PROBLEM REQUIREMENTS ▸ As you look over the data below, please find each line where the word "agent" appears, then copy it.

Start of DATASET ENTRIES

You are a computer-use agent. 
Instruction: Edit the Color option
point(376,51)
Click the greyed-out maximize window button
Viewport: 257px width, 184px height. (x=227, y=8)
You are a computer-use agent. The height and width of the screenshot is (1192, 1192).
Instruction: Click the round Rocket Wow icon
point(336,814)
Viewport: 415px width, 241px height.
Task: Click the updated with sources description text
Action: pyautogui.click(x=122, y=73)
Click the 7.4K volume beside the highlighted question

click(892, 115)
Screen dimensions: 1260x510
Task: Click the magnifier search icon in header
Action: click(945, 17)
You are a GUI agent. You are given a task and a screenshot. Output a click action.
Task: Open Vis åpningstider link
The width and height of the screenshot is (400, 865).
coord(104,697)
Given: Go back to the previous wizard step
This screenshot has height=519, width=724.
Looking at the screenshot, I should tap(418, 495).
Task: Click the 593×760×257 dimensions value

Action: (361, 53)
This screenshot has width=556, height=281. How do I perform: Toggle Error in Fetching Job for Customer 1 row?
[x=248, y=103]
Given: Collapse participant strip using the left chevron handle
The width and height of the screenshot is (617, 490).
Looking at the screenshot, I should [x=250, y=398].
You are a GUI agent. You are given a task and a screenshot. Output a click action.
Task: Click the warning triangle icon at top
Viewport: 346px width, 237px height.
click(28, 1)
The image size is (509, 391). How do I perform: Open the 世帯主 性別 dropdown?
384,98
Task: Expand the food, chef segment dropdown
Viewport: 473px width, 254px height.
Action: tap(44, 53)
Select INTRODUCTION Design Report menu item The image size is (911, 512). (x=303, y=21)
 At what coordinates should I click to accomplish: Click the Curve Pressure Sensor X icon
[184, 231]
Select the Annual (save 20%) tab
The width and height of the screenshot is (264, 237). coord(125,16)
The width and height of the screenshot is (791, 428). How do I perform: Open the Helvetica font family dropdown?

End of DATASET ENTRIES

ANSWER BELOW ▸
You are a computer-use agent. 
You are a computer-use agent. The height and width of the screenshot is (1192, 1192).
You are a GUI agent. You are given a task and a screenshot. Output a click action.
You are a GUI agent. You are given a task and a screenshot. Output a click action.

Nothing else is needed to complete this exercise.